Not
just yet, says the Vatican's top astronomer!
The
director of the Vatican Observatory dismissed talk of a Mayan doomsday on Dec.
21, 2012, saying that the end of the Earth, if it happens, is billions of years
away.
But
while the idea that Earth could be shattered into a billion pieces by some sort
of interplanetary cataclysm has worried millions of people around the world,
the Holy See's chief astronomer suggests that life as we know it is unlikely to
come to an end quite so soon.
In
an editorial in the Vatican's official daily newspaper, L'Osservatore Romano –
in an issue whose front-page article was entitled “The end is not nigh – at
least for now” – Rev. Jose Gabriel Funes, the director of the Vatican
Observatory, criticized "pseudo-prophecies" about the end of the
Universe.
“In
the media and on the internet there is a great deal of talk of the end of the
world, which the Mayan calendar supposedly predicted for Dec 21. If you do a
search on Google, you get 40 million results on the topic,” wrote Father Funes,
a Jesuit priest from Argentina.
A
5,125-year cycle known in the Mayan calendar as the Long Count comes to an end
on Friday and has been widely interpreted by cultists, New Age disciples, and
believers in the esoteric as heralding the destruction of the planet.
But
in a lengthy discourse on astronomy and Christian belief, he said it was “not
even worth discussing the scientific basis of these claims."
He
acknowledged that the universe was slowly expanding, but that the destruction
of the Earth – if it ever happens – will not occur for billions of years.
In
any case, he said, Christians subscribe to the “fundamental conviction that
death is not the last word.”
Four
hundred years after the Roman Catholic Church put Galileo on trial for heresy
based on his belief that the Earth revolved around the Sun and not the other
way round, the Vatican is rather more forgiving of the science of astronomy.
Its
observatory is at Castel Gandolfo, the summer residence of the pope, which lies
in the hills outside Rome. One of the oldest astronomical research institutes
in the world, it also has a research facility hosted by the Steward Observatory
at the University of Arizona in Tucson.
Funes,
who has a master’s degree in astronomy from the National University of Cordoba
in Argentina as well as degrees in philosophy and theology, was made director
of the observatory in 2006.
He
has not been reluctant to take modern science into account when considering
religious tenets.
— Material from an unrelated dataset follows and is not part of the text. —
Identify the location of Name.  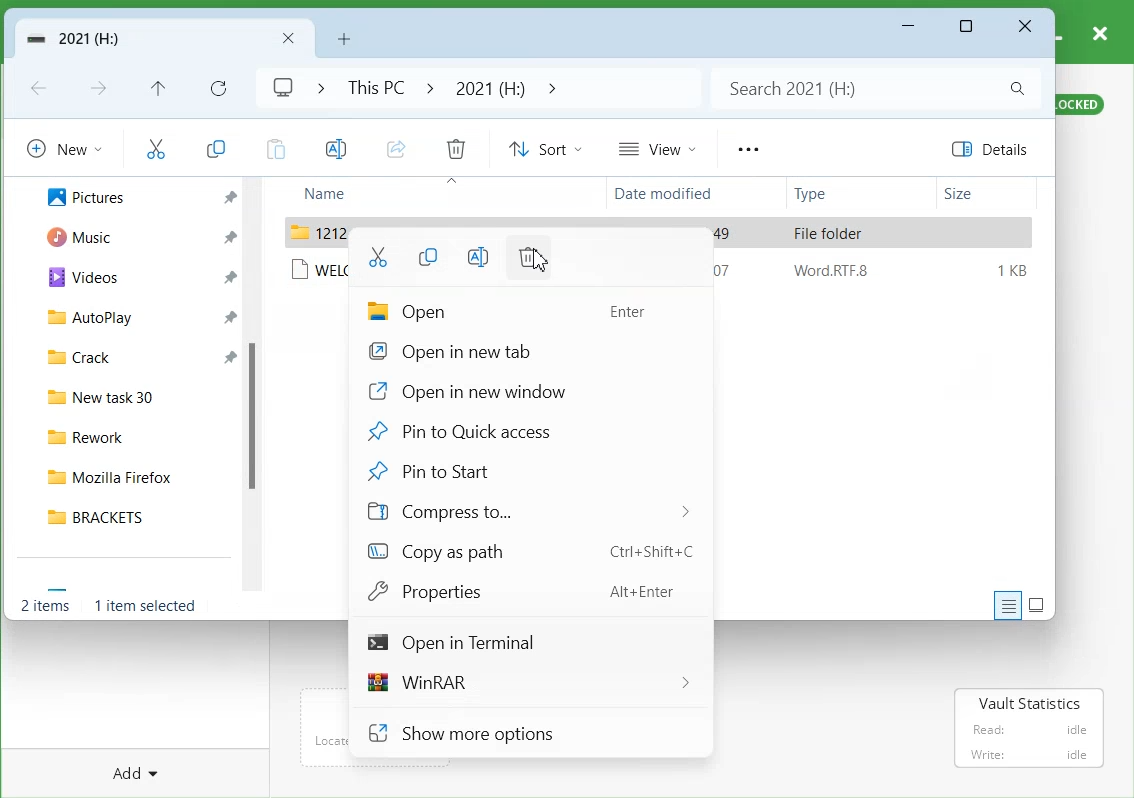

In an interview in 2008, he said it was possible that
intelligent forms of life could exist on other planets in the solar system.
Aliens
would still be God’s creatures, he said, in an article in L’Osservatore Romano headlined "The extraterrestrial is my
brother." The notion did not necessarily contradict the teachings of the
Catholic Church, he said, arguing that to dismiss the possibility of alien life
would be to underestimate God’s creative powers.